• Job 1
Count the lines of the records that contain the string "dropdown", treating case as significant. Reply with the number alone.

Oh, what am I doing? Oh, I'm just
chewing up this manual here.
I'm just chewing up this manual here because there's a
hole in the window. Why are you doing that?
Well that's what wasps do.
Oh yeah.
Why are you doing what a wasp does?
Because there's a wasp trying to get in.
I'm copying the wasps.
This is how they build nests.
So I'm chewing this manual. Is that okay?
No.
No, that's odd.
That's not okay at all.
That's socially unacceptable.
There's a better solution.
There's better solutions.
Alright?
I could have bought some blue tack.
I didn't have to chew my...
A manual and...
And try and make a wasps nest plug out of it.
If someone had seen that, they'd laugh at me, I'd be a subject of ridicule, I'd be a subject of shame, it would increase my social anxiety, I'd get a nickname, they'd call me the wasp, they would, they'd call you the wasp, if you did that, there was no one around to see it, but I was around to see it, and I found myself, shaming myself, I found myself, shame in myself, I found myself, I found myself, I found myself,
being a bit hard on myself
why can't you be normal
why the fuck can't you be in normal
why'd you have to do that
could you
what is wrong with you
what's wrong with you
that you couldn't stop yourself
and go
just cause wasps
make paper nests
doesn't mean that it's a good idea
for you to try and eat
an A4 sheet of paper
and make a wasps nest
okay
and I was shaming myself
I was shaming myself
for every time before
that I've done something like that
and experienced
being laughed at
being laughed that
that was most of my time in school
alright being pointed at
and laughed that
because you've done something mad
I'm aware that it's funny
I know it's funny
I'm telling you about it on my podcast
I can see that that is
humorous
and a good story
but I also don't like it
I don't like it because
it's not that it's not a choice
but when I have
when I experience burnout
the part of my brain that should step in and go, no, no, that's ridiculous.
Come on, be serious.
You're not chewing paper.
Be serious.
That bit's gone.
That bit's gone.
And the curiosity is then untethered.
Untethered curiosity.
And then the end result is doing something eccentric.
And then when you do something eccentric that invites social rejection and ridicule and then shame.
And in this case, I socially rejected and ridiculed myself.
and then experience shame.
Excentricity is what happens when
neurodivergent people are trying to meet their needs.
So what I'm working on is acceptance.
Accepting these things about myself.
It's not bad, it's not mean, doesn't hurt anyone.
It's not intended to hurt anybody.
The only victim is me looking silly, that's it.
So learning to accept these things about myself.
I had a great, great granite whose nickname was the horse.
Her real name was Magine, which it's Margaret.
It's Margaret, but it's if your mother is also called Margaret, you were called Magine.
And she's like, great, great grand-aunt or possibly just distant cousin on my ma's side.
And the story of why she was called the horse was,
this would have been around
probably 1910
so
Magine
she was a widow
her husband had died
for whatever reason
she was a youngish widow
and she had a little son
who was a teenager
now Magine was from
I think like rural
tipperary
quite poor
this is 19
10 so like she'd literally grown up in a stone hut with a thatched roof, she grew up in mud.
Because she was a widow, because she had a teenage son, she had to earn money, she had to earn money.

• Job 2
Carry on the podcast monologue about the chewed manual and the relative nicknamed the horse, starting right after its final sentence.

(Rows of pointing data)
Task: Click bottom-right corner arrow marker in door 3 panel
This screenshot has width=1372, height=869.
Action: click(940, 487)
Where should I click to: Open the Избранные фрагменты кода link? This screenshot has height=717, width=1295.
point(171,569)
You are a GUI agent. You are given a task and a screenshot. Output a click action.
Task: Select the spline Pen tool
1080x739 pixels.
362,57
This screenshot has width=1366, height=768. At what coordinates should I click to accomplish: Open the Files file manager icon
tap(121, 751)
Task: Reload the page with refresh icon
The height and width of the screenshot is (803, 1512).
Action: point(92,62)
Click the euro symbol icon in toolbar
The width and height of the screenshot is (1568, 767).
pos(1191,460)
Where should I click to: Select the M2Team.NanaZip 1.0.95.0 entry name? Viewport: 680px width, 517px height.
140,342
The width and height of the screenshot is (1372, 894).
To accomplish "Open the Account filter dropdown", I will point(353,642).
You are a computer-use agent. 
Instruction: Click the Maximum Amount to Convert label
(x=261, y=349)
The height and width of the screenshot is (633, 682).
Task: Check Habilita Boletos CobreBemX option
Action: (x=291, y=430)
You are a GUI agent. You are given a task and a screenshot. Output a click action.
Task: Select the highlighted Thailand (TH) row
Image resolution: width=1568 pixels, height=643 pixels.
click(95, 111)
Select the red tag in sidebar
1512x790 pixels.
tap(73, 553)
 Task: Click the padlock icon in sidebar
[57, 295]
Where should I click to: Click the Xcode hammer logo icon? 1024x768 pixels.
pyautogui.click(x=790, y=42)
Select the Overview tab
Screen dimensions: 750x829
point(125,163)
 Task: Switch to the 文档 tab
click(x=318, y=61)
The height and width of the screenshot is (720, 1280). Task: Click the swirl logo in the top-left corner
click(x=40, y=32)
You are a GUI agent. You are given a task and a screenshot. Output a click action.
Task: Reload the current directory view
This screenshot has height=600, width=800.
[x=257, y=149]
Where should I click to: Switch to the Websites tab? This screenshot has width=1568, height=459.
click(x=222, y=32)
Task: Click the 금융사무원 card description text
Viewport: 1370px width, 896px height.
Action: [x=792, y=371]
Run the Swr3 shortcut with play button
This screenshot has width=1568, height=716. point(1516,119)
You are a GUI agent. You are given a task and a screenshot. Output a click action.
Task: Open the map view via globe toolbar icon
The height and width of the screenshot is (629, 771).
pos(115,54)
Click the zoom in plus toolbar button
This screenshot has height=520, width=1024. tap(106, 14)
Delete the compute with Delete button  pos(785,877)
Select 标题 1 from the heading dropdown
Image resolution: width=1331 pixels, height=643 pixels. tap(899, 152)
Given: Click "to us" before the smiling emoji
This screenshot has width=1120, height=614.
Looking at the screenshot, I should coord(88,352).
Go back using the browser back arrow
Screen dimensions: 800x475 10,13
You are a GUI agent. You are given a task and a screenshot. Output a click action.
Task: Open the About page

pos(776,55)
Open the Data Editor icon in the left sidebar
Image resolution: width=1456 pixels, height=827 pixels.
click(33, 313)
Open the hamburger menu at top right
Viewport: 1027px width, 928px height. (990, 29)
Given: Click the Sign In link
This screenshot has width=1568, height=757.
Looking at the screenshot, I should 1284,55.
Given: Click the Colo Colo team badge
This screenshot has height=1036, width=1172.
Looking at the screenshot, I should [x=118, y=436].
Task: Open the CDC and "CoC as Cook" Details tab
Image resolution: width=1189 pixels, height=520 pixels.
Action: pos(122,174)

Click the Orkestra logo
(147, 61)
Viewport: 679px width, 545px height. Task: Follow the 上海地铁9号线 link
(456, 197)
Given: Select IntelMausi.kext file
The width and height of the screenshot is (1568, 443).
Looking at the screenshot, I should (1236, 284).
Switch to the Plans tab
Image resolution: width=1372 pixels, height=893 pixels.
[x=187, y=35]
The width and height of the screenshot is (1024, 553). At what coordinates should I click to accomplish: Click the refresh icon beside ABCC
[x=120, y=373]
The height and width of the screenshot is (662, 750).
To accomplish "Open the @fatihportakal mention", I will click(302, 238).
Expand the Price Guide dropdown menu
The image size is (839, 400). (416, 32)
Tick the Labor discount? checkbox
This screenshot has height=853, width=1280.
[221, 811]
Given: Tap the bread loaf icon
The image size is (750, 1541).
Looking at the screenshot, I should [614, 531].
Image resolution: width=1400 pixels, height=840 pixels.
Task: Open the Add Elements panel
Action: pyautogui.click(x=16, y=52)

• Final answer 1
3

• Final answer 2
And this wasn't possible in Ireland.
So Magine and her son, she emigrated to Manchester.
She went to Manchester around 1910, 1911.
to go and work as a maid, to work as a maid in a wealthy person's house in Manchester.
Now, this would have been difficult because Magine was a widow.
She'd have been in her 30s and then her son.
Let's just call him Patrick.
He's about 13.
So she's like, I'm qualified in nothing.
I'm qualified to be a maid.
I know that Irish women can get jobs as maids,
but I'm going to have to get a job in a house that will all sort of.
give a job to my son
so that the two of us
can live in this house
so she goes to a part of Manchester
called Victoria Park
it was
posh
big Victorian houses
Georgian houses
and she goes knocking
door to door with her son
you know
I'm look I'm a woman from Ireland
I've got a son I'll work hard
do you need a maid
she goes door to door
until eventually
One house is like, yeah, we need a, we actually really need help.
We really need help and we'll take your son as well, no problem.
We actually need a young fella to work out in the stables.
So this house was so big that it had a stables at the back for the horses.
So Magine is thrilled.
Not only does she have work in this big fancy house as a maid, but she's living with her son.
her 13 year old son
in the servants quarters
and now both of them are living together
she has work
he has work
like he's 14
he's not in fucking school
not an Irish kid in 1910
he's not in school
or 1911 whatever it was
so she begins her work anyway
and
they give her
a bucket and a pail
and the woman of the house says to Magin
I want you to wash up
the floors downstairs and upstairs.
So Magine takes the bucket and pail and goes, all right, fair enough, okay.
So she washes the floors on the first floor and then when she's finished she's like, right,
I gotta do the second floor now.
So in the house is a big huge staircase leading up to the second floor and Magine walks
over with her bucket and pail to the staircase and then it hits her.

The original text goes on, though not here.